Commercial production 

Glass Pharms is now in commercial production, and following 16 trial harvests in 2023 is ‘anticipating products to be available to UK patients’ in Q1 this year, offering a variety of balanced and high THC cultivars with differing terpene profiles.

While it did not disclose any details of deals in place, Mr Heley said the company has ‘very substantive interest right across the sector’.

Initially, the company will focus on the UK market, specifically ‘solving for of out of stock issues with UK patients’.

With the UK medical cannabis market continuing to grow at pace, it remains overwhelmingly reliant on imports from abroad, leading to frequent issues in the sustainability of supply, seeing patients unable to reliably access the particular products they’ve found to work for them.

“We believe that if that supply chain is replaced, and patients have the experience of being able to receive a reliable, repeatable, standardised medicine that works, that removes one of the key pieces of friction from the industry itself.”

To achieve this, Glass Pharms says it has developed a ‘continuous production model’, which will harvest ‘every week of the year’.

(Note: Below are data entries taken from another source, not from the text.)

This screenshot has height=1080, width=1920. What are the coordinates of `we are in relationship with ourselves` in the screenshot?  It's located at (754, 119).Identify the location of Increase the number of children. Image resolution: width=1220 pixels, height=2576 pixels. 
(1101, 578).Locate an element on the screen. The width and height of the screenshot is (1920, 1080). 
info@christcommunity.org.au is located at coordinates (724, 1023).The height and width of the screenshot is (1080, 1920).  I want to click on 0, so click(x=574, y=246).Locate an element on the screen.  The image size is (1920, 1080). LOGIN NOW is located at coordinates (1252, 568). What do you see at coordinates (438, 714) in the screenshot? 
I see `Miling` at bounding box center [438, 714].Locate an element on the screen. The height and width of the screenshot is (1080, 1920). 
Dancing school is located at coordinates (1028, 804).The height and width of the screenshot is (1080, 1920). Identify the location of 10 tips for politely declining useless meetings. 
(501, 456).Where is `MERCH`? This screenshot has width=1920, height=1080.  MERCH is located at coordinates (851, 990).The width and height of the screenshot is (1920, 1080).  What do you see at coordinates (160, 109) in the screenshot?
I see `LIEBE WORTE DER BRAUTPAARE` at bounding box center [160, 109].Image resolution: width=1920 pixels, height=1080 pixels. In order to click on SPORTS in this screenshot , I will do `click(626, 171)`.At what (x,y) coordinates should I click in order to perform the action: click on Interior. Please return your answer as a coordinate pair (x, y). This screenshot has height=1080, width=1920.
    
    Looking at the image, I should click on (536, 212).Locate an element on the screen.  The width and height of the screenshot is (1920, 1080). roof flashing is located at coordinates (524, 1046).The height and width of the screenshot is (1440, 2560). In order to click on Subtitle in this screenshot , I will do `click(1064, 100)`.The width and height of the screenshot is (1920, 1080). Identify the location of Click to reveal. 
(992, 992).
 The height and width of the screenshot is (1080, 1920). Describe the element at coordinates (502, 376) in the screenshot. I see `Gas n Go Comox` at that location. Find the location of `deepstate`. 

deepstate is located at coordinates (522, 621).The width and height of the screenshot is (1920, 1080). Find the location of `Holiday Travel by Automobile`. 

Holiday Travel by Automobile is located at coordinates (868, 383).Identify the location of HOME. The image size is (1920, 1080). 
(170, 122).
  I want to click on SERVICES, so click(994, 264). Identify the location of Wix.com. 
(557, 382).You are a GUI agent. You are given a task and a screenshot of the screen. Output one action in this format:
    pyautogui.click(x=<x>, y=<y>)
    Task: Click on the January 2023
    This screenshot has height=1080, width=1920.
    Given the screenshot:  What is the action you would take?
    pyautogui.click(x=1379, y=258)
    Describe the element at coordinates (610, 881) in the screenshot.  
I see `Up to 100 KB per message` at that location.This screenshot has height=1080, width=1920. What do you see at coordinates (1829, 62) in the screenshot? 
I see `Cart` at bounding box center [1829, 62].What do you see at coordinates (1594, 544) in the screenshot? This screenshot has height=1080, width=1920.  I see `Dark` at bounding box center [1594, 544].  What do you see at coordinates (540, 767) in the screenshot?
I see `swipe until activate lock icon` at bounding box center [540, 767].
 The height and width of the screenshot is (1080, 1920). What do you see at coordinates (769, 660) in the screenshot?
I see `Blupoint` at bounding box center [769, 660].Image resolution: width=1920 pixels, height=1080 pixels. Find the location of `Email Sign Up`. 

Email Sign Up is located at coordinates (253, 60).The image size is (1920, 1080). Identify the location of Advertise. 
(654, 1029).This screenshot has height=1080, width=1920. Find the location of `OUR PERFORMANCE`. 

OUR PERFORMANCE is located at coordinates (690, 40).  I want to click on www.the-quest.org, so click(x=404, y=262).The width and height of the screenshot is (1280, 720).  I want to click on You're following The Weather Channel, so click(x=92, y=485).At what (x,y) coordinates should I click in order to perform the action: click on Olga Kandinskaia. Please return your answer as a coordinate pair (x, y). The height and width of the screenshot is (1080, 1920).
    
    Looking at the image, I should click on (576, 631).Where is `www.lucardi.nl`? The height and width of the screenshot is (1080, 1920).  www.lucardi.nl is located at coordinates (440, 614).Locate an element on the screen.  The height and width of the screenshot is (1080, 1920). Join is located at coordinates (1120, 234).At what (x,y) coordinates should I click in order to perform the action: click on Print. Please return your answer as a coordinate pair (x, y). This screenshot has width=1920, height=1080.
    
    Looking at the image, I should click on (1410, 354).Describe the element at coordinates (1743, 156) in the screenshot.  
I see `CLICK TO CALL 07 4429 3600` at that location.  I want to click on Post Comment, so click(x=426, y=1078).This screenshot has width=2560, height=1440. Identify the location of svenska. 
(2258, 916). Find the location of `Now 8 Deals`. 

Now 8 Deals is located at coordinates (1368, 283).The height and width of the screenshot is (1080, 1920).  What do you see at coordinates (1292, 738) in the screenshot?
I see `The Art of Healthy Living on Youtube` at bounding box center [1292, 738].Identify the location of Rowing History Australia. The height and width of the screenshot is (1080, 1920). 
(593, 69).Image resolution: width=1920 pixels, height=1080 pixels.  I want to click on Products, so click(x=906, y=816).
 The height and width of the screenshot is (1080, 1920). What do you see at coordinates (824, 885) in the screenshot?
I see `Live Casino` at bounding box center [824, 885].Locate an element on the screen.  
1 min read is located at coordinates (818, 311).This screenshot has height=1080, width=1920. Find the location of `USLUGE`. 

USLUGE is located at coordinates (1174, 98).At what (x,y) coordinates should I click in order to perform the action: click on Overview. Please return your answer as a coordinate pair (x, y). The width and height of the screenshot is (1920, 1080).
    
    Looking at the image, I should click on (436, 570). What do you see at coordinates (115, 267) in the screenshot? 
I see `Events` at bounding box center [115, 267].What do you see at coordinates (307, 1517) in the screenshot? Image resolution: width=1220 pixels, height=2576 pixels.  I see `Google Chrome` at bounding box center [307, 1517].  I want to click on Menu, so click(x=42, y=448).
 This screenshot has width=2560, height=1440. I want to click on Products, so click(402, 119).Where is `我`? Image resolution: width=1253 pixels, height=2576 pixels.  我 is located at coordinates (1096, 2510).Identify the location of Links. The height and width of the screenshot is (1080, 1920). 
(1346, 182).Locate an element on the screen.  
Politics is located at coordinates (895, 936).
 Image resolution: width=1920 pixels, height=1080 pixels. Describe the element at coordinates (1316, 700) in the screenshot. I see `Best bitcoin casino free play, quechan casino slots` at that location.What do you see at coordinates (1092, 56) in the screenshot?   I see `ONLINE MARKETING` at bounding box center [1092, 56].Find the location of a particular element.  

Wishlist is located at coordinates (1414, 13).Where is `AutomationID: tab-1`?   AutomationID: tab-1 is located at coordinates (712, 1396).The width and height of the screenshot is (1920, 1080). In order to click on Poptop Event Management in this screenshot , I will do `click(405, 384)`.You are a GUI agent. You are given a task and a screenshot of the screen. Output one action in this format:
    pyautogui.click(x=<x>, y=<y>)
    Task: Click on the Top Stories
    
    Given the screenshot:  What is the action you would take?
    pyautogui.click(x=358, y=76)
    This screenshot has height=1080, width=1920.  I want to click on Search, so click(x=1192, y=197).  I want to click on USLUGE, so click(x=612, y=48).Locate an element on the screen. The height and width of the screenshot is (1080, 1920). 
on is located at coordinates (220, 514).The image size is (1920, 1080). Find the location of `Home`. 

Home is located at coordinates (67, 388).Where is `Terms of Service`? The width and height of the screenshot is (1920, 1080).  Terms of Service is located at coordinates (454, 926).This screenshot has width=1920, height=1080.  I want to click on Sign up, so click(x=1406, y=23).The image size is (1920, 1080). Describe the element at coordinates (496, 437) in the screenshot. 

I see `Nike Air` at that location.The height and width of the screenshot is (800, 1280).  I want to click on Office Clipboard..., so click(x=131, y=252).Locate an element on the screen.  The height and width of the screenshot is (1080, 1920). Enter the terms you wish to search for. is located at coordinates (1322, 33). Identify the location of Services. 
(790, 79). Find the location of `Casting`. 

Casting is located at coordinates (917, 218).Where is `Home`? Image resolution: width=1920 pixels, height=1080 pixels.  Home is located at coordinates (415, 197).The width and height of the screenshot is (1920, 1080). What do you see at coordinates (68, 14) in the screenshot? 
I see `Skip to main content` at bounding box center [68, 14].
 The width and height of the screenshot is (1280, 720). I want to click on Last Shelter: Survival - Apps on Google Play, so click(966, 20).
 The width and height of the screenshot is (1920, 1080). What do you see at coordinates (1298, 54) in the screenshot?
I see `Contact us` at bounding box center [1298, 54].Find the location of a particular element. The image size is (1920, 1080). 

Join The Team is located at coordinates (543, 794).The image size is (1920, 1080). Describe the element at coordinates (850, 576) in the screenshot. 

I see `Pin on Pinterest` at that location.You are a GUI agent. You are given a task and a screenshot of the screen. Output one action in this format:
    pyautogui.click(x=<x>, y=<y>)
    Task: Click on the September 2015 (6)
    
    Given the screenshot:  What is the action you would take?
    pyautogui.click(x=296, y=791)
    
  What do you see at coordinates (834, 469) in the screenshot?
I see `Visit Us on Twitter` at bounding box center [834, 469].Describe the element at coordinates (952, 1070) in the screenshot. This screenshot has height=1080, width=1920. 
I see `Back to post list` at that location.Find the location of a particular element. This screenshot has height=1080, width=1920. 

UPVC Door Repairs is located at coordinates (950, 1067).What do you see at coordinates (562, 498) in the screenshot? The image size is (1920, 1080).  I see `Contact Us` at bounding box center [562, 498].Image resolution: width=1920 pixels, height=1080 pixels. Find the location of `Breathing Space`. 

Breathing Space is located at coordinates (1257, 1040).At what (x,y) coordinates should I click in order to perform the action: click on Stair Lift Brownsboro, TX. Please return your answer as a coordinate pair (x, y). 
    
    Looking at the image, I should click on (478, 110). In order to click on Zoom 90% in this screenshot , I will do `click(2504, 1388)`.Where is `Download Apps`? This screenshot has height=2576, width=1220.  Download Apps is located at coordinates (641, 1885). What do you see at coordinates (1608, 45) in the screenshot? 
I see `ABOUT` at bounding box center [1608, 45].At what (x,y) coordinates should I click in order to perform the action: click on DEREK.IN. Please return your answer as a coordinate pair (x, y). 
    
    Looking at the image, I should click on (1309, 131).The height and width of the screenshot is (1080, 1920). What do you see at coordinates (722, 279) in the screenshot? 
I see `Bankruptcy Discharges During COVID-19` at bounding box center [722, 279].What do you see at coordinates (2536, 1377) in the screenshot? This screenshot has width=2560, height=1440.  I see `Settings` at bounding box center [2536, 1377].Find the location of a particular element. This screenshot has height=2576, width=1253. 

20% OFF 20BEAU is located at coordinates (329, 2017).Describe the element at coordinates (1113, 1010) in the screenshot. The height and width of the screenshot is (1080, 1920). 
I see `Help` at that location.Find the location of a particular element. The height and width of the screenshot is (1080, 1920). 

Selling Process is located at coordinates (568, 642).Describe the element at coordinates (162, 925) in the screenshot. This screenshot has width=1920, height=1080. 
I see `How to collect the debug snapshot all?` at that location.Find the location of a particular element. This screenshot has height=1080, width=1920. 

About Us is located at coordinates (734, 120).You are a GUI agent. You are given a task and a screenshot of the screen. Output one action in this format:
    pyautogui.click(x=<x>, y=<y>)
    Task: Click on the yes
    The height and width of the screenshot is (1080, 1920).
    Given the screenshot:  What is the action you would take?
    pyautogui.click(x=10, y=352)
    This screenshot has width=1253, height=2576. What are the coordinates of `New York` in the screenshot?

Mr Heley explained that this is ‘very different from’ most companies who fill a greenhouse, harvest the crop, then store it in a warehouse for months before it reaches the patient.

After just a few months of storage, the terpene and cannabinoid content will begin to change ‘beyond the kind of spec we would like to deliver’.

“So having a short supply chain, where we’re able to provide fresh flower, the value for patients where the distance between harvest and use is minimalised is that the terpene and cannabinoid content are kept to exacting standards.”